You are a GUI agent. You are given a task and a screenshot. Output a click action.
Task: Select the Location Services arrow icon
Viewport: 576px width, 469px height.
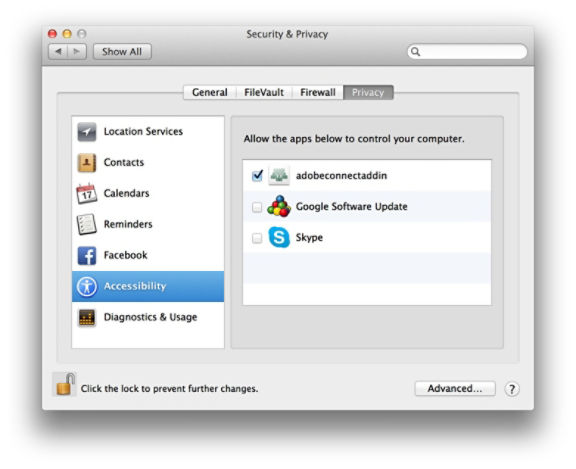point(87,132)
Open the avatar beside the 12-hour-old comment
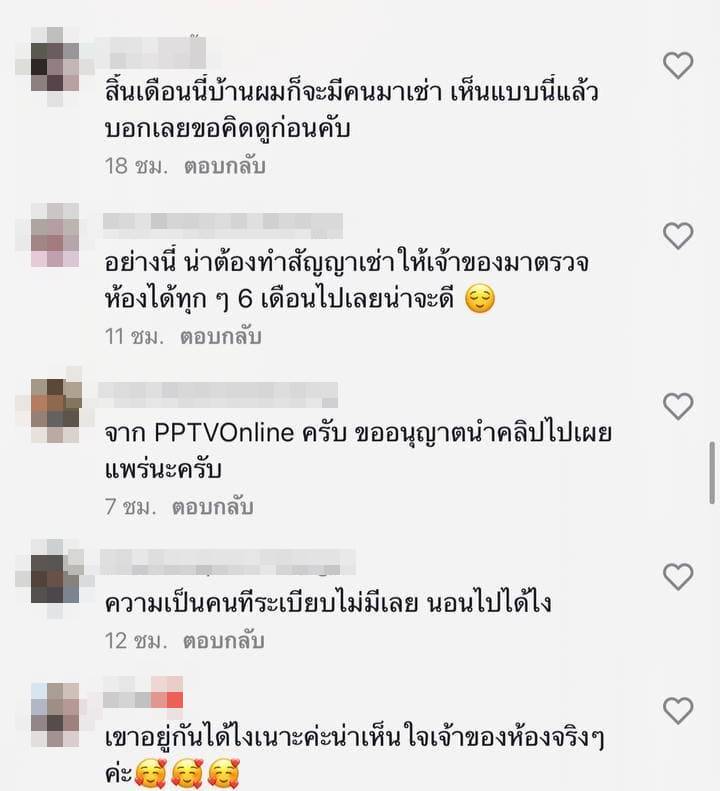 tap(54, 579)
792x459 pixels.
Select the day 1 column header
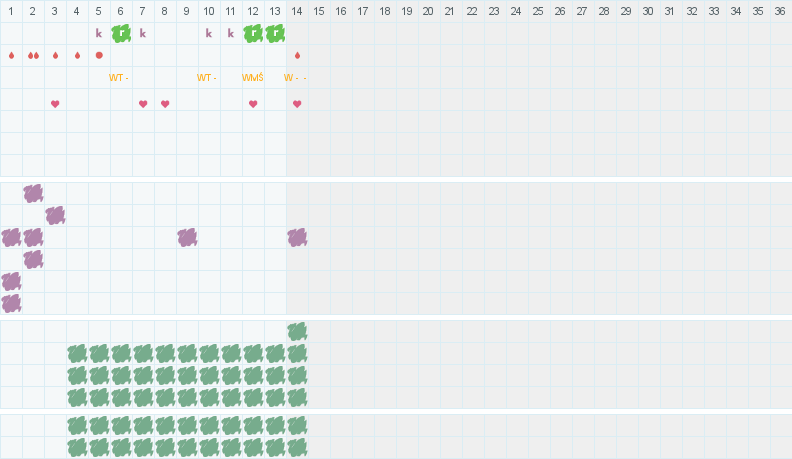[11, 11]
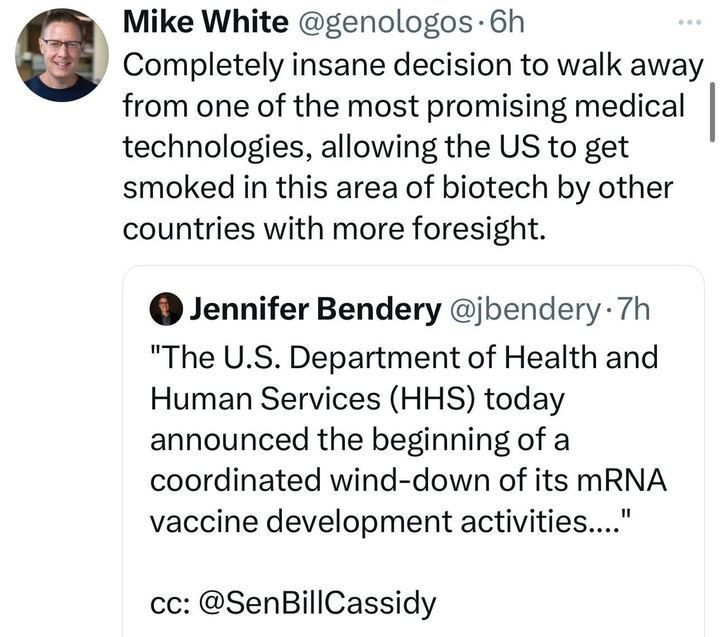
Task: Open the @SenBillCassidy mention link
Action: pyautogui.click(x=313, y=603)
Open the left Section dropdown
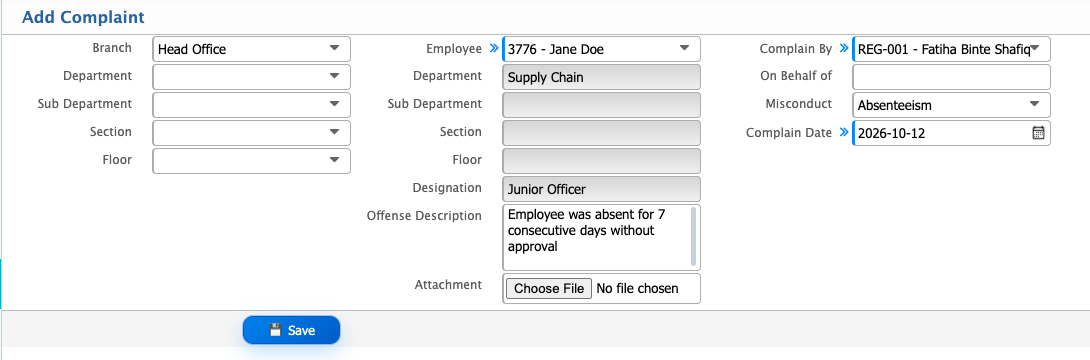The image size is (1090, 360). [x=252, y=132]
--*--
Swap each "Select" in the lines above for "Choose" and write the lines out again with nothing else changed. Leave the pictures out.

[RIGHT ANSWER]
You are a GUI agent. You are given a task and a screenshot. Output a click action.
Task: Choose the Location Services arrow icon
Viewport: 576px width, 469px height.
point(87,132)
Open the avatar beside the 12-hour-old comment
 tap(54, 579)
792x459 pixels.
Choose the day 1 column header
[11, 11]
Task: Open the @SenBillCassidy mention link
Action: pyautogui.click(x=313, y=603)
Open the left Section dropdown
The image size is (1090, 360). [x=252, y=132]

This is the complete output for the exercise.